Study Rationale:
Mutations (changes) in the LRRK2 gene are a leading genetic cause of Parkinson's disease (PD) and cause dysfunction in the LRRK2 protein. However, not all LRRK2 mutations cause the disease. Because some mutations have not yet been confirmed to cause Parkinson's, the number of people with LRRK2-associated PD is likely underestimated. As therapeutics targeting LRRK2 are being developed, it is important to accurately identify people who might benefit from them.
Hypothesis:
We hypothesize that some rare LRRK2 mutations identified in the Parkinson's Progression Markers Initiative (PPMI) study cause Parkinson's disease just as well-known LRRK2 mutations do. PPMI is The Michael J. Fox Foundation's landmark clinical study to find biomarkers -- disease indicators that are critical missing links in the search for better Parkinson's treatments.
Study Design:
We have identified four LRRK2 mutations in the PPMI data.

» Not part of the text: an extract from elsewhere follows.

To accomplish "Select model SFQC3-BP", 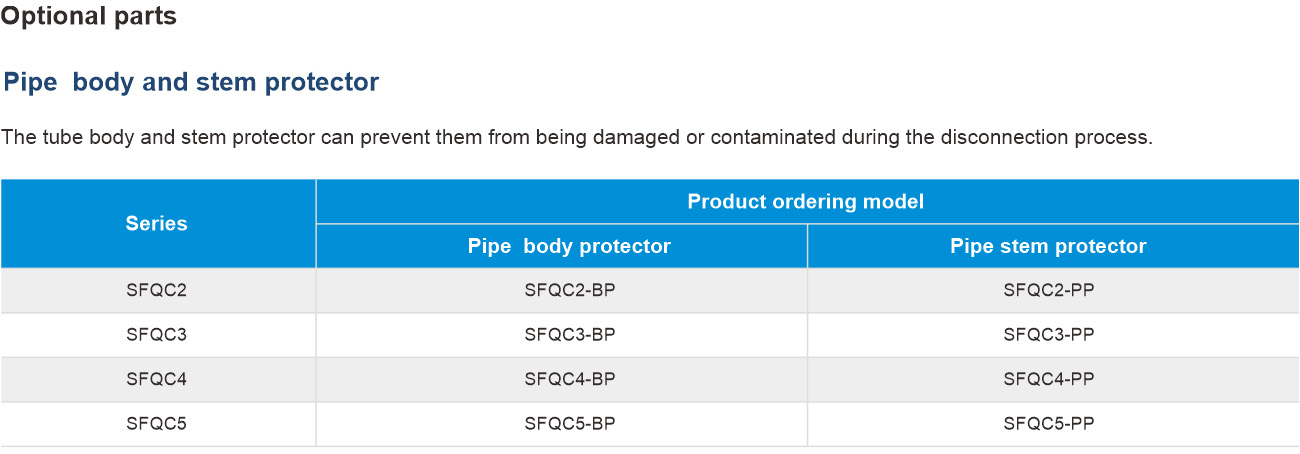I will [570, 335].
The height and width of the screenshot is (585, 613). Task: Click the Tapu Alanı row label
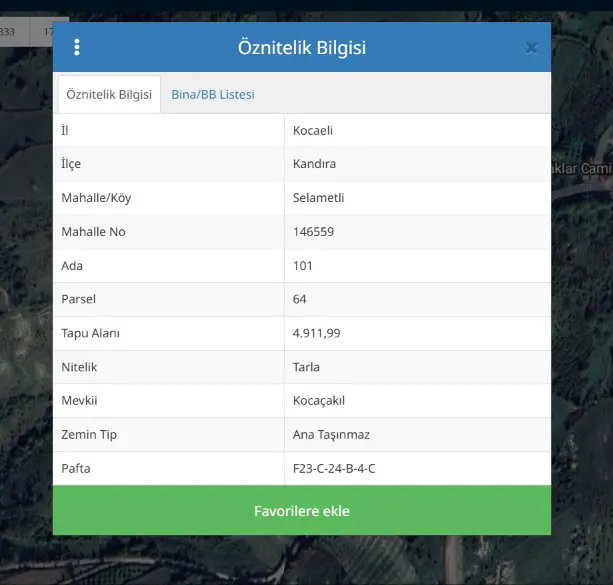[91, 333]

We will compare the effects of these mutations on the function of the LRRK2 protein with the effects of mutations known to cause the disease. We aim to determine whether these new mutations cause the disease.
Impact on Diagnosis/Treatment of Parkinson's Disease:
Confirming the ability of these mutations to cause PD will identify more individuals who might benefit from LRRK2-targeting therapies and, as a result, speed the development of those therapies.
Next Steps for Development:
If this study is successful, we will launch large-scale, multi-center clinical studies to identify people with Parkinson's caused by new mutations, as well as gather family histories from these people. We will also aim to identify biomarkers -- measures of LRRK2 dysfunction -- in biofluids of people with and without PD.